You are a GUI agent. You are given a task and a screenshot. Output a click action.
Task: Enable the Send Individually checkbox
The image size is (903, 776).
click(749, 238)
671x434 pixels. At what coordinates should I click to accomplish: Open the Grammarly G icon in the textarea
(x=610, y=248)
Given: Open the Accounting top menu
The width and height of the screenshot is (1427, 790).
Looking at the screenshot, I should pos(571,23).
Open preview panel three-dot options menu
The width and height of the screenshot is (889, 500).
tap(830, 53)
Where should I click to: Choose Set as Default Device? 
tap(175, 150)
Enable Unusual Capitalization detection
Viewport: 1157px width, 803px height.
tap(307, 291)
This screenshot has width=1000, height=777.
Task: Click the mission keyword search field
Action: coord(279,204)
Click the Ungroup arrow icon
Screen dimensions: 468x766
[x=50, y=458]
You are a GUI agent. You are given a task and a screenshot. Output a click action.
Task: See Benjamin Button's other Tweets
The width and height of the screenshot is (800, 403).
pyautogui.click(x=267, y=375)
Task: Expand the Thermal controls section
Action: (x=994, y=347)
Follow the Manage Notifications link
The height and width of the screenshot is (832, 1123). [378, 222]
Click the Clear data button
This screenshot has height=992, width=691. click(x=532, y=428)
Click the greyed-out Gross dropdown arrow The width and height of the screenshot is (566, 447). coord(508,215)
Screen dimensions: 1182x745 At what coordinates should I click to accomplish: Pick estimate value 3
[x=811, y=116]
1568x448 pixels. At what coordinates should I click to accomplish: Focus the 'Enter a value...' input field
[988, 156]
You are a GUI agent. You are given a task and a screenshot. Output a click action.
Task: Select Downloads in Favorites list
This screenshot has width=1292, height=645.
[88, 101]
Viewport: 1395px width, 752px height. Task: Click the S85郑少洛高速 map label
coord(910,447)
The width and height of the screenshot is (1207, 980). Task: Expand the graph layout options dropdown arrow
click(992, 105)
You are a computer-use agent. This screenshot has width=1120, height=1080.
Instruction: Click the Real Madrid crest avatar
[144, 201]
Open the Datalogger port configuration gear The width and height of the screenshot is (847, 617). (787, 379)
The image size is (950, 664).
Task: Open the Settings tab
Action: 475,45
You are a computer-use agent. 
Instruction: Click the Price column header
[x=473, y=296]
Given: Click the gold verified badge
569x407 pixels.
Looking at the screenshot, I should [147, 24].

EXERCISE: Restate all the material exactly, word for word.

EXERCISE ANSWER:
You are a GUI agent. You are given a task and a screenshot. Output a click action.
Task: Enable the Send Individually checkbox
The image size is (903, 776).
click(749, 238)
671x434 pixels. At what coordinates should I click to accomplish: Open the Grammarly G icon in the textarea
(x=610, y=248)
Given: Open the Accounting top menu
The width and height of the screenshot is (1427, 790).
Looking at the screenshot, I should pos(571,23).
Open preview panel three-dot options menu
The width and height of the screenshot is (889, 500).
tap(830, 53)
Where should I click to: Choose Set as Default Device? 
tap(175, 150)
Enable Unusual Capitalization detection
Viewport: 1157px width, 803px height.
tap(307, 291)
This screenshot has width=1000, height=777.
Task: Click the mission keyword search field
Action: coord(279,204)
Click the Ungroup arrow icon
Screen dimensions: 468x766
[x=50, y=458]
You are a GUI agent. You are given a task and a screenshot. Output a click action.
Task: See Benjamin Button's other Tweets
The width and height of the screenshot is (800, 403).
pyautogui.click(x=267, y=375)
Task: Expand the Thermal controls section
Action: (x=994, y=347)
Follow the Manage Notifications link
The height and width of the screenshot is (832, 1123). [378, 222]
Click the Clear data button
This screenshot has height=992, width=691. click(x=532, y=428)
Click the greyed-out Gross dropdown arrow The width and height of the screenshot is (566, 447). coord(508,215)
Screen dimensions: 1182x745 At what coordinates should I click to accomplish: Pick estimate value 3
[x=811, y=116]
1568x448 pixels. At what coordinates should I click to accomplish: Focus the 'Enter a value...' input field
[988, 156]
You are a GUI agent. You are given a task and a screenshot. Output a click action.
Task: Select Downloads in Favorites list
This screenshot has width=1292, height=645.
[88, 101]
Viewport: 1395px width, 752px height. Task: Click the S85郑少洛高速 map label
coord(910,447)
The width and height of the screenshot is (1207, 980). Task: Expand the graph layout options dropdown arrow
click(992, 105)
You are a computer-use agent. This screenshot has width=1120, height=1080.
Instruction: Click the Real Madrid crest avatar
[144, 201]
Open the Datalogger port configuration gear The width and height of the screenshot is (847, 617). (787, 379)
The image size is (950, 664).
Task: Open the Settings tab
Action: 475,45
You are a computer-use agent. 
Instruction: Click the Price column header
[x=473, y=296]
Given: Click the gold verified badge
569x407 pixels.
Looking at the screenshot, I should [147, 24].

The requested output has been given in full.